Chief Justice John Roberts didn't mince words: political critics of the Supreme Court fundamentally misunderstand the institution's very purpose. He told a judicial conference that the Court exists to interpret the law, not to make it.
"People think we're making policy decisions—saying how things should be, instead of what the law provides," Roberts explained. He pushed back against the perception that justices are simply political actors in robes.
The timing couldn't be more charged. A major gerrymandering case under the Voting Rights Act is reigniting fierce debate about the Court's ideological leanings. Three conservative justices appointed by Donald Trump gave Republican-nominated justices a commanding 6-3 majority.
Roberts insisted that decisions flow from the law and the Constitution's text, not personal preferences. "Considered criticism is a very good thing," he acknowledged. "You hope it's intelligent, but it doesn't have to be. It's a free country."
But recent rulings tell a brutal story. The Court expanded gun rights and overturned the constitutional right to abortion. Public confidence plunged to just 40% after the 2022 Dobbs decision—proving that political perception, not the Constitution's unchanging words, shapes how Americans view the justices.

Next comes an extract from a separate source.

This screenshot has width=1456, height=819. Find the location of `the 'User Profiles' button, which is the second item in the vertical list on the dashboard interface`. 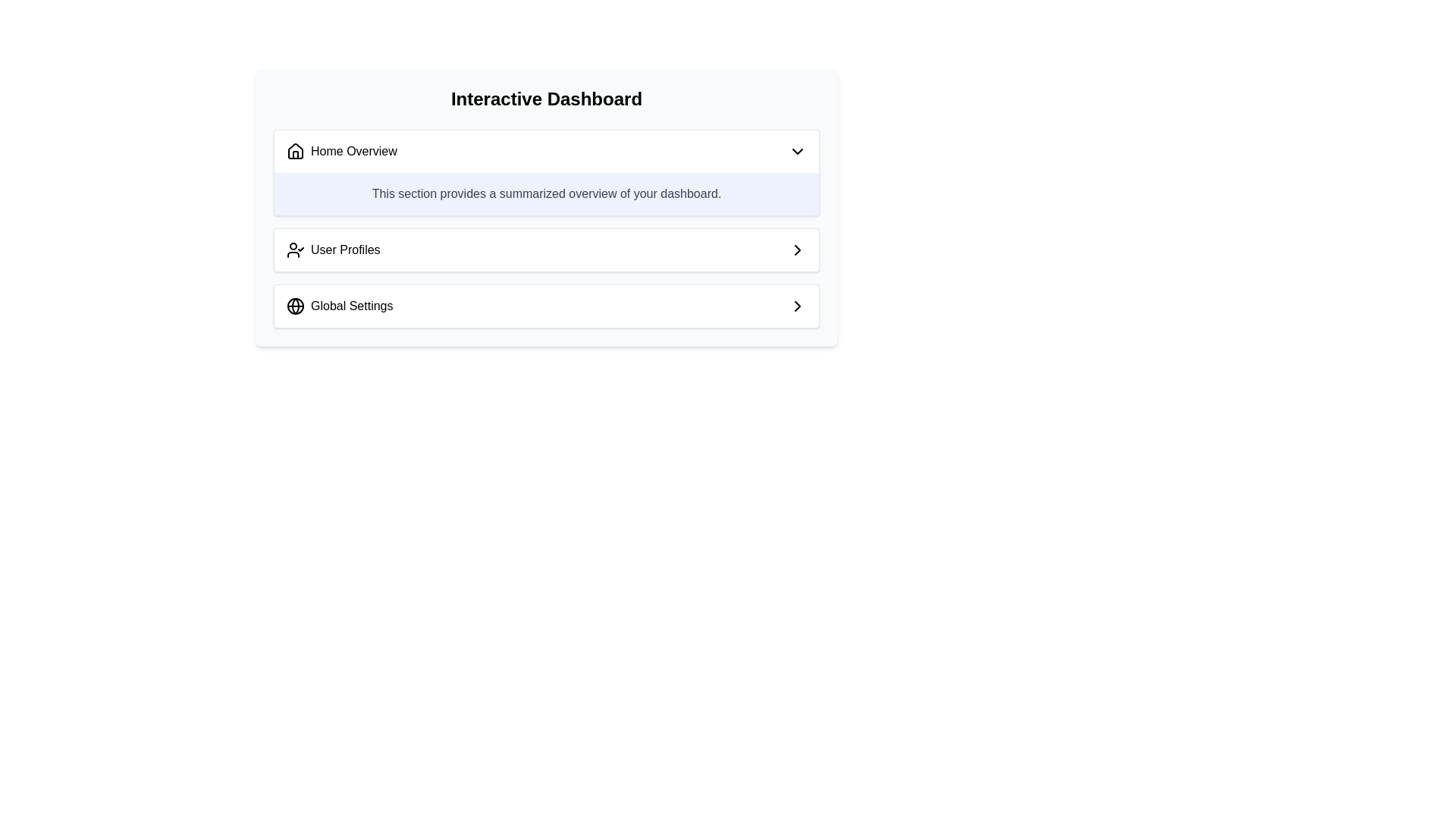

the 'User Profiles' button, which is the second item in the vertical list on the dashboard interface is located at coordinates (546, 249).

"Our rulings are based on our best effort to figure out what the Constitution means and how it applies," Roberts defended. He stressed that the Court must make unpopular decisions precisely because it's not part of the political process.
Yet criticism of opinions can curdle into something far darker. "When it changes from criticism of the opinion to criticism of the judge," Roberts warned, "it can lead to very serious problems."
His warning wasn't abstract. In June 2022, an armed man was arrested outside Justice Brett Kavanaugh's home. Nicholas John Roske pleaded guilty to attempted assassination and now faces 97 months in prison plus lifetime supervision.
"There's a lot of hostility publicized about judicial decisions and which judge wrote them," Roberts said. "We have to be more careful."
If judges bow to political pressure, the consequences would be devastating. "If you overrule precedent just because you think it's wrong, the whole system begins to suffer," he warned.
Meanwhile, the advanced ages of Justices Thomas and Alito have sparked speculation. Will they retire before the midterms, giving a Republican Congress a clear path to preserve the conservative majority? Or will they wait until 2028, when a political shift could flip the entire balance of power?